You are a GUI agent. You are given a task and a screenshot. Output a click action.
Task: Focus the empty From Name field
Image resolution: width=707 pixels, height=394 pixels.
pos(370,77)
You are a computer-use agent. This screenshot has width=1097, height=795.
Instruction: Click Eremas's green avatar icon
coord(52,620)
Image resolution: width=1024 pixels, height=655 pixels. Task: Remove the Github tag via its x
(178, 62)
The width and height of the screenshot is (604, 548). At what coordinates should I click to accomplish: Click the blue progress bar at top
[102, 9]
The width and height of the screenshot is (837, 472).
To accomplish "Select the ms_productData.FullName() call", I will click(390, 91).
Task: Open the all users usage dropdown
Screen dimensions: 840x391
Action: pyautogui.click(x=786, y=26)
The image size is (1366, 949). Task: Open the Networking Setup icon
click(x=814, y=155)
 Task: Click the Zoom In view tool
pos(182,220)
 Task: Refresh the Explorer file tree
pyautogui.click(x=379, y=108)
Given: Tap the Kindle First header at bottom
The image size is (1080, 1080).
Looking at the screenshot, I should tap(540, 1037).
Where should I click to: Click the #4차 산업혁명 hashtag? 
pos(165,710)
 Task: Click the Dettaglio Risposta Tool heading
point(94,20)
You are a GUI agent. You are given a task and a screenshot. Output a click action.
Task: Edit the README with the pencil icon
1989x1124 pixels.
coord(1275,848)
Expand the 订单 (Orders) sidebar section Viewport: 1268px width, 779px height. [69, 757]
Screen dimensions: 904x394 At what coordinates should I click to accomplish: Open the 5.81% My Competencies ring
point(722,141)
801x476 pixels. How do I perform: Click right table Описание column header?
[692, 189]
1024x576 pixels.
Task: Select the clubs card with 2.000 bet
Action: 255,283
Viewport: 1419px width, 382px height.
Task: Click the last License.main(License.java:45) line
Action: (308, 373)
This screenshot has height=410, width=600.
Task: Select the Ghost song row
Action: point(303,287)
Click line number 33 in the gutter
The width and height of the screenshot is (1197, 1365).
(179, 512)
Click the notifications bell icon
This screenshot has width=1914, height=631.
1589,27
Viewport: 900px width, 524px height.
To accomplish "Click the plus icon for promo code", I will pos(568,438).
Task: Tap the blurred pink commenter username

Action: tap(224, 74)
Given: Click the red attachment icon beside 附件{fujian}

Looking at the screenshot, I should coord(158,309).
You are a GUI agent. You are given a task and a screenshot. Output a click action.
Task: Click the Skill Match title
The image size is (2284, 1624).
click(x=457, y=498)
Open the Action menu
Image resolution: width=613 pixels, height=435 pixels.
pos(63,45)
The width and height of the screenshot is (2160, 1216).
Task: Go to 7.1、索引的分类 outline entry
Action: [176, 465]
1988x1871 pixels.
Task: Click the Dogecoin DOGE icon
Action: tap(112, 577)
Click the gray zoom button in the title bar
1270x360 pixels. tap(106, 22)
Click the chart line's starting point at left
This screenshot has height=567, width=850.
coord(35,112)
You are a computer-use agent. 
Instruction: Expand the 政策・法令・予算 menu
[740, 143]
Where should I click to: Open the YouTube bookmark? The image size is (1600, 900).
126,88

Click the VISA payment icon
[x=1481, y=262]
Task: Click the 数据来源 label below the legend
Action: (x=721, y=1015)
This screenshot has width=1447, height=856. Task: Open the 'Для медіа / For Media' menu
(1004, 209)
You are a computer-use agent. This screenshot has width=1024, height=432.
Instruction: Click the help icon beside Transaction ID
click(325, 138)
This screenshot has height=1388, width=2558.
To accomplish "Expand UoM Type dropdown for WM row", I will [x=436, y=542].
※
Exercise:
Reproduce every one of the items above line for line, with no change to a single character.

Response to this task:
You are a GUI agent. You are given a task and a screenshot. Output a click action.
Task: Focus the empty From Name field
Image resolution: width=707 pixels, height=394 pixels.
pos(370,77)
You are a computer-use agent. This screenshot has width=1097, height=795.
Instruction: Click Eremas's green avatar icon
coord(52,620)
Image resolution: width=1024 pixels, height=655 pixels. Task: Remove the Github tag via its x
(178, 62)
The width and height of the screenshot is (604, 548). At what coordinates should I click to accomplish: Click the blue progress bar at top
[102, 9]
The width and height of the screenshot is (837, 472).
To accomplish "Select the ms_productData.FullName() call", I will click(390, 91).
Task: Open the all users usage dropdown
Screen dimensions: 840x391
Action: pyautogui.click(x=786, y=26)
The image size is (1366, 949). Task: Open the Networking Setup icon
click(x=814, y=155)
 Task: Click the Zoom In view tool
pos(182,220)
 Task: Refresh the Explorer file tree
pyautogui.click(x=379, y=108)
Given: Tap the Kindle First header at bottom
The image size is (1080, 1080).
Looking at the screenshot, I should tap(540, 1037).
Where should I click to: Click the #4차 산업혁명 hashtag? 
pos(165,710)
 Task: Click the Dettaglio Risposta Tool heading
point(94,20)
You are a GUI agent. You are given a task and a screenshot. Output a click action.
Task: Edit the README with the pencil icon
1989x1124 pixels.
coord(1275,848)
Expand the 订单 (Orders) sidebar section Viewport: 1268px width, 779px height. [69, 757]
Screen dimensions: 904x394 At what coordinates should I click to accomplish: Open the 5.81% My Competencies ring
point(722,141)
801x476 pixels. How do I perform: Click right table Описание column header?
[692, 189]
1024x576 pixels.
Task: Select the clubs card with 2.000 bet
Action: 255,283
Viewport: 1419px width, 382px height.
Task: Click the last License.main(License.java:45) line
Action: (308, 373)
This screenshot has height=410, width=600.
Task: Select the Ghost song row
Action: point(303,287)
Click line number 33 in the gutter
The width and height of the screenshot is (1197, 1365).
(179, 512)
Click the notifications bell icon
This screenshot has width=1914, height=631.
1589,27
Viewport: 900px width, 524px height.
To accomplish "Click the plus icon for promo code", I will pos(568,438).
Task: Tap the blurred pink commenter username

Action: tap(224, 74)
Given: Click the red attachment icon beside 附件{fujian}

Looking at the screenshot, I should coord(158,309).
You are a GUI agent. You are given a task and a screenshot. Output a click action.
Task: Click the Skill Match title
The image size is (2284, 1624).
click(x=457, y=498)
Open the Action menu
Image resolution: width=613 pixels, height=435 pixels.
pos(63,45)
The width and height of the screenshot is (2160, 1216).
Task: Go to 7.1、索引的分类 outline entry
Action: [176, 465]
1988x1871 pixels.
Task: Click the Dogecoin DOGE icon
Action: tap(112, 577)
Click the gray zoom button in the title bar
1270x360 pixels. tap(106, 22)
Click the chart line's starting point at left
This screenshot has height=567, width=850.
coord(35,112)
You are a computer-use agent. 
Instruction: Expand the 政策・法令・予算 menu
[740, 143]
Where should I click to: Open the YouTube bookmark? The image size is (1600, 900).
126,88

Click the VISA payment icon
[x=1481, y=262]
Task: Click the 数据来源 label below the legend
Action: (x=721, y=1015)
This screenshot has width=1447, height=856. Task: Open the 'Для медіа / For Media' menu
(1004, 209)
You are a computer-use agent. This screenshot has width=1024, height=432.
Instruction: Click the help icon beside Transaction ID
click(325, 138)
This screenshot has height=1388, width=2558.
To accomplish "Expand UoM Type dropdown for WM row", I will [x=436, y=542].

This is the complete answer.